Pulling the Plug At Any Time

“We’re still encouraged by the progress that is being made in the negotiations, and we hope to work through the remaining issues as soon as possible,” Bridgestone/Firestone spokeswoman Cynthia McCafferty said Saturday.

But Garry Manning, president of the United Steelworkers of America’s Local 1055 in LaVergne, cautioned that the union “could pull the plug at any time.”

“There was no extension signed. It’s just hour to hour, minute by minute,” Manning said from the hotel in suburban St. Louis where talks were taking place.

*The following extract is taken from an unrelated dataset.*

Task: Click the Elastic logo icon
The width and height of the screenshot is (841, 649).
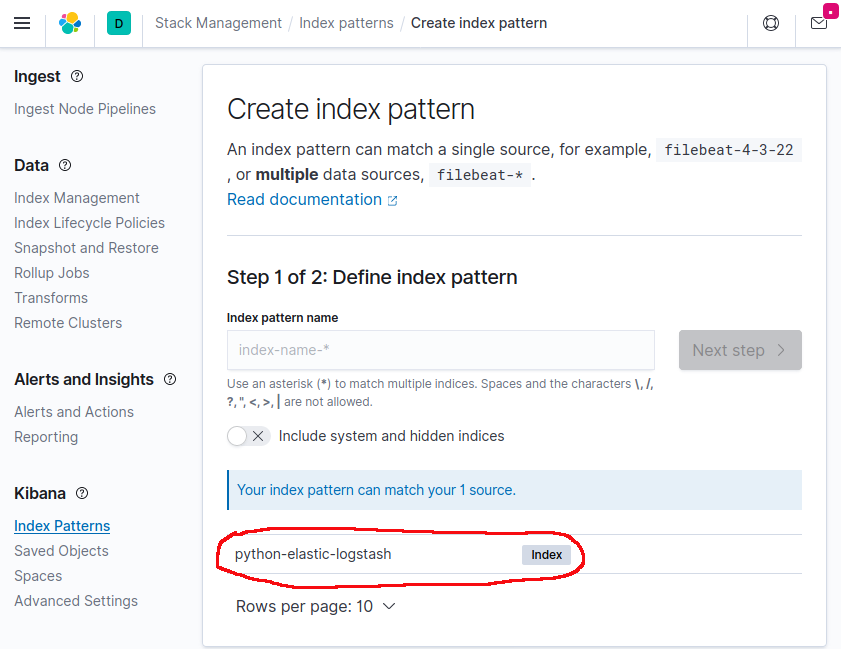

He declined to say what sticking points remain, but earlier the union said it couldn’t agree to company proposals on mandatory overtime, pension and insurance changes and seniority rights.

The company says a strike would have minimal impact on production or on its efforts to produce enough tires to replace those involved in the recall, saying that most of the replacement tires are being made at nonunion plants in the Carolinas or a Canadian factory covered by a separate union contract.

Union officials and industry analysts scoff. Already, many company stores are low on stock or running out of replacement tires.

Keep it Moving

A strike would involve tire factories in Akron, Ohio; Bloomington, Ill.; Decatur, Ill.; Des Moines, Iowa; Oklahoma City; and LaVergne and Morrison, Tenn. Also affected would be plants in Noblesville, Ind., which makes air springs, and Russellville, Ark., where tubes for tires are made.

Bridgestone/Firestone has 28 U.S. plants.

Terry Slaughter, executive director of the Steelworkers Local 998 in Oklahoma City, where 1,668 workers make passenger and light truck tires, said the union’s preparations to strike helped kick-start the talks, which began in March. A week after the company was pressured to issue the recall, on Aug. 9, the union gave its 14-day notice to strike.

“The company saw that we were poised and ready to go out, and started moving,” Slaughter said. “Now, we’re waiting to see if they plan to keep on moving. We’ll have a contract in very short order or we’ll have a strike.”

The government issued a consumer warning Friday saying about 1.4 million Bridgestone/Firestone tires are susceptible to tread separation problems.

The National Highway Traffic Safety Administration said the “consumer advisory” was issued after Bridgestone/Firestone refused to expand its voluntary recall. The warning covers additional 15-inch Wilderness, ATX and ATX II tires, and some 16-inch models of the same brands.

In Venezuela, officials have recommended criminal prosecution of Bridgestone/Firestone and Ford in accidents believed to be linked to the tires.